Très tôt, dès le deuxième siècle, une secte chrétienne, celle des montanistes, prenait au pied de la lettre les illuminations de l’Apocalypse et annonçait l’avènement prochain du royaume de Dieu sur la terre. Ils attendaient la parousie ou « second avènement » dans le jeûne, la prière et le repentir.
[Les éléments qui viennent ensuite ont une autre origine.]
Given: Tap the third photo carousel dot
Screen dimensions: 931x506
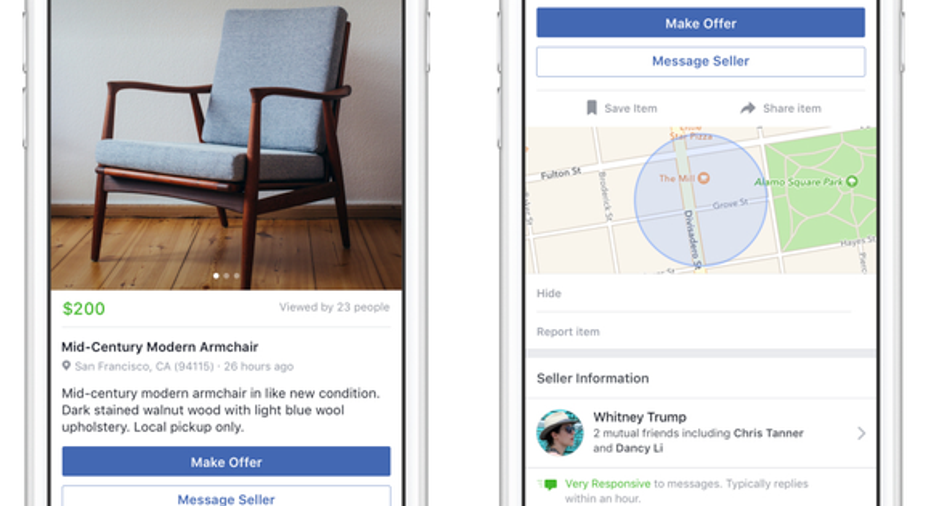Looking at the screenshot, I should click(236, 276).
Tertullien, l’un des plus importants théologiens de l’Eglise romaine, fut très marqué par ce mouvement, comme la plupart des chrétiens primitifs.
En devenant religion officielle, l’Eglise projeta le millénium dans un horizon lointain, mais la matière apocalyptique annonçant le royaume des élus continua de cheminer dans les esprits pour armer, surtout à partir du XIVe siècle, toute une série de mouvements de type révolutionnaire qui visaient à ébranler un monde injuste pour le régénérer dans un sens vertueux et égalitaire.
À l’époque contemporaine, l’idéologie marxiste, quoique « matérialiste » et « scientifique » fut nettement marquée par l’eschatologie archaïque. Engels se réclamait de Thomas Müntzer et chez Marx, l’idée selon laquelle l’histoire suit un cours donné, tout près d’aboutir à l’âge ultime, n’est qu’un décalque laïcisé de la propagande juive antique. En effet, dans cet âge ultime, les hommes seraient délivrés une fois pour toute de la subordination et de la contrainte. Ce que Marx résume comme « un bond hors du royaume de la nécessité vers le royaume de la liberté. » Dans cette théodicée sécularisée, le prolétariat souffrant apparaît comme un messie collectif dont la lutte, à l’aube du millénium égalitaire, prend les allures d’un combat titanesque où l’antéchrist investit ses dernières forces avant d’être vaincu, définitivement. Le prolétariat rédempteur est appelé à nettoyer un monde corrompu avant d’amener l’histoire à sa consommation. C’est « la lutte finale » dont l’inspiration messianique fut décryptée par des penseurs aussi divers que Raymond Aron, Mircea Eliade, Jules Monnerot, et plus récemment par François Furet. Frédéric Nietzsche, quant à lui, avait bien résumé la chose, en parlant de notre histoire comme d’un affrontement toujours recommencé entre le tragique et le ressentiment.